Brief –
Below are records; count how many of their lines contain the string "will", and give only that number.

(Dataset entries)
--------------------------------------------------

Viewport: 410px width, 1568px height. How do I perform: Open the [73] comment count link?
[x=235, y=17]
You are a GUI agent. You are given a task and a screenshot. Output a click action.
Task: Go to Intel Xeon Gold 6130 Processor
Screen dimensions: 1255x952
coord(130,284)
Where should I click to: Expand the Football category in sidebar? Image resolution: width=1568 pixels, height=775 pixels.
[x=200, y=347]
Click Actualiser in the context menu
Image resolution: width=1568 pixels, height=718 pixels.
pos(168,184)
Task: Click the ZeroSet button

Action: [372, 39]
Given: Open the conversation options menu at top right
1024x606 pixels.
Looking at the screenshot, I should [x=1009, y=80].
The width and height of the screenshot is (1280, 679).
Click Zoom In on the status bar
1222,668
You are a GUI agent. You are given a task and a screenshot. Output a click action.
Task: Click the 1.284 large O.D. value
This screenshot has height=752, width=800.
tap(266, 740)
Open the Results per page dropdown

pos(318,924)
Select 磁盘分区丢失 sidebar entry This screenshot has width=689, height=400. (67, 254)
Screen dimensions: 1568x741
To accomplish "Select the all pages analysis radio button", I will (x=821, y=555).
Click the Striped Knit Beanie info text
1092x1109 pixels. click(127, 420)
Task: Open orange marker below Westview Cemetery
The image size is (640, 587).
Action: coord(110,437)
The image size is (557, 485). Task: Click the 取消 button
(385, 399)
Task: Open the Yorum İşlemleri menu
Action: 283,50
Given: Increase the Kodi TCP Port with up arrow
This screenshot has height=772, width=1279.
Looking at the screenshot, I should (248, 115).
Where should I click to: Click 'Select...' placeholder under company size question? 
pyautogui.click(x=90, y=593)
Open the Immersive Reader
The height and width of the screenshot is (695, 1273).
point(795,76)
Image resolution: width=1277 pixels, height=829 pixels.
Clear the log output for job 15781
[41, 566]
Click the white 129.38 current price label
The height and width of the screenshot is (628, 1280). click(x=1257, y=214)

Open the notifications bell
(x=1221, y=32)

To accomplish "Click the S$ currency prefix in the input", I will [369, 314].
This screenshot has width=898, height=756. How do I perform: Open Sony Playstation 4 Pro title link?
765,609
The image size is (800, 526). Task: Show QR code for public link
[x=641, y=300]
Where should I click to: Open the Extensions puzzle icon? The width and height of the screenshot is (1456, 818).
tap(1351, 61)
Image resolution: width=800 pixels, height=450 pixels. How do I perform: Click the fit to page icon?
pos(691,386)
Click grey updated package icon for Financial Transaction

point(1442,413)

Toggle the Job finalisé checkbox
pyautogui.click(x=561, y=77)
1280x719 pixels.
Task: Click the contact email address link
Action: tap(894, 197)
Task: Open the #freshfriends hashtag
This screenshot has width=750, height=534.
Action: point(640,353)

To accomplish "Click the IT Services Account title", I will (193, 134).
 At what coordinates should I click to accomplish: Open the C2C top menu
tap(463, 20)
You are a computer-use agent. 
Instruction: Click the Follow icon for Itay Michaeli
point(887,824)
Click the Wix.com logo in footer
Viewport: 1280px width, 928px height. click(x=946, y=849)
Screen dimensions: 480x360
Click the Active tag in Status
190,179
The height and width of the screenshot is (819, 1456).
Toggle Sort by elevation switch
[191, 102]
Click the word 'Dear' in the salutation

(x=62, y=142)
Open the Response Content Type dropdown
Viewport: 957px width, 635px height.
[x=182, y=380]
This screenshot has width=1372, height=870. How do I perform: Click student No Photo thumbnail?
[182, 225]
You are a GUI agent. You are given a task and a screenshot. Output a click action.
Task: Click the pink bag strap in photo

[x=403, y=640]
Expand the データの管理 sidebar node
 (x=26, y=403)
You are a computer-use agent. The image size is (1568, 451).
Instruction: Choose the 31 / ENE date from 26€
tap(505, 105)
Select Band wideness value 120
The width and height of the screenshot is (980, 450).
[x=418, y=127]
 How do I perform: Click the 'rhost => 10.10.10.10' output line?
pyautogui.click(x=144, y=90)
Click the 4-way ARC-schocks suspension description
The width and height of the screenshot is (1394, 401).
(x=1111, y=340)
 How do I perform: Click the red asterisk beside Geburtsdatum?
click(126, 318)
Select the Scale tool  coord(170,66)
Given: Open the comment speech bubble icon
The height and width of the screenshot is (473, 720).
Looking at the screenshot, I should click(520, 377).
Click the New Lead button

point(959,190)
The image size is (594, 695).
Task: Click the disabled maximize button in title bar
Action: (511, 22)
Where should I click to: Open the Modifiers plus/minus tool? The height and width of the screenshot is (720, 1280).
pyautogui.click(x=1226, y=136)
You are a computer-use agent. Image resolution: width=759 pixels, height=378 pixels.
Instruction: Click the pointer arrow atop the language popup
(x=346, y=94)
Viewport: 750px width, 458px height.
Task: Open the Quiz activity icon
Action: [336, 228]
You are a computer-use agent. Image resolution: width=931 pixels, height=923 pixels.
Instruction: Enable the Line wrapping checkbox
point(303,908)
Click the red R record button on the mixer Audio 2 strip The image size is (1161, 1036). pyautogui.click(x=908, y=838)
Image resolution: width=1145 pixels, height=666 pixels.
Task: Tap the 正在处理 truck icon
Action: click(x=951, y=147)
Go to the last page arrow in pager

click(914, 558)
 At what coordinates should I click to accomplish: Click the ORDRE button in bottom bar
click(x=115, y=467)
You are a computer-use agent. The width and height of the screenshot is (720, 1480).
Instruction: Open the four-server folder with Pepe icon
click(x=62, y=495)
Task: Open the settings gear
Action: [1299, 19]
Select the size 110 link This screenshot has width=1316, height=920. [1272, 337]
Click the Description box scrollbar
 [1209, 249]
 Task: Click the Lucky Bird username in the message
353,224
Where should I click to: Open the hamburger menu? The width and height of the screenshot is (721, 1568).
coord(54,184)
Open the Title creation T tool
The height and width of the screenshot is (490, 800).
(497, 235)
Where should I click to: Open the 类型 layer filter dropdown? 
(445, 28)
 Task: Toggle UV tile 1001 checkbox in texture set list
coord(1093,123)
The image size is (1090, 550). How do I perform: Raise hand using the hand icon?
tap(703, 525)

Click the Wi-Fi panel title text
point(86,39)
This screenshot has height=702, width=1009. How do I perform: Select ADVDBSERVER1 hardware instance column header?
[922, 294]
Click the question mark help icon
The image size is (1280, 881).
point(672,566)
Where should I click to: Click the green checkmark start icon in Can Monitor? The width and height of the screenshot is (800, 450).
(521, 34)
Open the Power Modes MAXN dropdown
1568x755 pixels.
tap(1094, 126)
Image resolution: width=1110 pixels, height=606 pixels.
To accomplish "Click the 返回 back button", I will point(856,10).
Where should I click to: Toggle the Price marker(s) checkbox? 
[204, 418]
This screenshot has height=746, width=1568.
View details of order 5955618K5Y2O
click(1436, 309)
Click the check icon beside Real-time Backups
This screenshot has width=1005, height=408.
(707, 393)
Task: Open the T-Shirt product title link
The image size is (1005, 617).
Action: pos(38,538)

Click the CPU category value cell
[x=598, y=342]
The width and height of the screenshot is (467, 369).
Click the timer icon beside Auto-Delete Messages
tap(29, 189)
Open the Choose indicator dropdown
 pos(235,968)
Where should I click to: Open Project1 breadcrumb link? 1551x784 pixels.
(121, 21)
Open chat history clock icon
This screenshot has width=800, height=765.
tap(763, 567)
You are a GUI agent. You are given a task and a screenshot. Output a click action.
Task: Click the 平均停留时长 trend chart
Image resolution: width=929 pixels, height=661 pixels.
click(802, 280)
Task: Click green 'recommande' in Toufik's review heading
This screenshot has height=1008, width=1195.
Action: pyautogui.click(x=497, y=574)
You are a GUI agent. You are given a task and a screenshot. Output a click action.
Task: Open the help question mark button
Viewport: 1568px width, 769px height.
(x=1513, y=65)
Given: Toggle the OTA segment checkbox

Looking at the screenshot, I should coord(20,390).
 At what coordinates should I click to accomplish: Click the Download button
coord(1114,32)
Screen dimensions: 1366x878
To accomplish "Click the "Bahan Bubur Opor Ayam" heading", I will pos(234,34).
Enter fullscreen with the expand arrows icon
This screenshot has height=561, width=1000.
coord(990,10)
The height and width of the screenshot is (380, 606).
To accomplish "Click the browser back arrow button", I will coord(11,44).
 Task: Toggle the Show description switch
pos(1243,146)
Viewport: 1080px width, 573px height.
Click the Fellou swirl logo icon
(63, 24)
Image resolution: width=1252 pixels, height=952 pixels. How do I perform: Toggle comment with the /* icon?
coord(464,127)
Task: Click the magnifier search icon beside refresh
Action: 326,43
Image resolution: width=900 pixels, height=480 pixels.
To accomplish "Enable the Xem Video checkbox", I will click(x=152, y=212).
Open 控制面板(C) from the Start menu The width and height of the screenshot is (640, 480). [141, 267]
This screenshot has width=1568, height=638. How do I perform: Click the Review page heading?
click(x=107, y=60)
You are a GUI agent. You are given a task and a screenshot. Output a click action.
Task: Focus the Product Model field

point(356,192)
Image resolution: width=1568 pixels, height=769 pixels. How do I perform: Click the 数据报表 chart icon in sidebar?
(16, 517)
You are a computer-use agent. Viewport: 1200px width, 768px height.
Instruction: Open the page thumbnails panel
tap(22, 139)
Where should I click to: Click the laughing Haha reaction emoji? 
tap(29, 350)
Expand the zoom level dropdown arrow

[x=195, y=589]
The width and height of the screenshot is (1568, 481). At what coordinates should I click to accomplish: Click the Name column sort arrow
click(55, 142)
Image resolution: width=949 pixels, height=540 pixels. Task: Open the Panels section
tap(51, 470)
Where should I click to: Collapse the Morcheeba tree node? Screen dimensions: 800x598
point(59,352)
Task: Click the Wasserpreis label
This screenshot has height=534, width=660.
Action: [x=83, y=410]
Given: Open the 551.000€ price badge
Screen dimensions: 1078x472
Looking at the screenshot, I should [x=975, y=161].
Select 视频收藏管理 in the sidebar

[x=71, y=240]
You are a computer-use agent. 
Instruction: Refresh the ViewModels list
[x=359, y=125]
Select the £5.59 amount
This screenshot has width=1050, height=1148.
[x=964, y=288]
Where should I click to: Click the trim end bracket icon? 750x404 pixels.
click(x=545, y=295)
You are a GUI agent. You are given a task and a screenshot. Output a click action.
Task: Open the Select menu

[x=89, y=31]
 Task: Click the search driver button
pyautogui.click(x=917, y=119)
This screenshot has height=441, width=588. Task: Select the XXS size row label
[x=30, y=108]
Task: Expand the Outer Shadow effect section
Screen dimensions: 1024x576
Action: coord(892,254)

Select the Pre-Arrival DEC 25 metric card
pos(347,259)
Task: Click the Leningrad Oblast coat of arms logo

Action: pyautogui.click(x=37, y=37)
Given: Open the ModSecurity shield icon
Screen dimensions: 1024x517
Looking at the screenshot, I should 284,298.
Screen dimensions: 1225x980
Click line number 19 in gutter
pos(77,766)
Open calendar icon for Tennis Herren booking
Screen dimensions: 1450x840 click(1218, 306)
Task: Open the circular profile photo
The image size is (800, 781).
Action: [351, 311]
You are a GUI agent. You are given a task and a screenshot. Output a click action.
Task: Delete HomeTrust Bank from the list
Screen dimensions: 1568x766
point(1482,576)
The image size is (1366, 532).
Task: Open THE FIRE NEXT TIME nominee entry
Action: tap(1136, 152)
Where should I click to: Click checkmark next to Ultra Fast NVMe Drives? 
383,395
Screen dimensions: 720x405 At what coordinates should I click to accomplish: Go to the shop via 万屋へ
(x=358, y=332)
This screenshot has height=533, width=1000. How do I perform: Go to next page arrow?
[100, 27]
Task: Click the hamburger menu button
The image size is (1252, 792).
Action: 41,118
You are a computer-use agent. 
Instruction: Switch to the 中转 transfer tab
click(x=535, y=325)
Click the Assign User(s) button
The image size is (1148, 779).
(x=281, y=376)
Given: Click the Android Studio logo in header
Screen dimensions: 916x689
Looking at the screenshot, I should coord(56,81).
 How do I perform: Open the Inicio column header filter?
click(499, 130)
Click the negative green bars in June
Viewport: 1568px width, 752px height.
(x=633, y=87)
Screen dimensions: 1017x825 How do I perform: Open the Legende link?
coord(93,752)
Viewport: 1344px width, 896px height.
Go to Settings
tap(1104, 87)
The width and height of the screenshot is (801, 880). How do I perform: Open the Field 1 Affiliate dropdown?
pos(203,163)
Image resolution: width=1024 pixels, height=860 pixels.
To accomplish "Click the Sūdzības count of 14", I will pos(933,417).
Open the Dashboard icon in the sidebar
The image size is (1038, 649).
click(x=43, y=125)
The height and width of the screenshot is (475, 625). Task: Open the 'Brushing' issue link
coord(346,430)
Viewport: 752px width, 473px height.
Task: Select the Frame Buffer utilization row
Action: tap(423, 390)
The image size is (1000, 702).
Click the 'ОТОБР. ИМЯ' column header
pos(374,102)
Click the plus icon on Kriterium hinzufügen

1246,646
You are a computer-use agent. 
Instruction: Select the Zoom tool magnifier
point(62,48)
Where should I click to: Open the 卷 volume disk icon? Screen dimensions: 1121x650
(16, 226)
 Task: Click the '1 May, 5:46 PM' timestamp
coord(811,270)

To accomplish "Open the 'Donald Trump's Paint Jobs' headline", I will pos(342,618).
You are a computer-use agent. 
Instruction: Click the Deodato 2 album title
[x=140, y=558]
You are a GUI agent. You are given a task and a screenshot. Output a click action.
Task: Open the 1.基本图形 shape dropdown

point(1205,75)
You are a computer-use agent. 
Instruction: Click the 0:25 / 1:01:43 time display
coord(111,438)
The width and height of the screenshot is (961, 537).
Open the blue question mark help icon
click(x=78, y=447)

--------------------------------------------------

Answer area –
9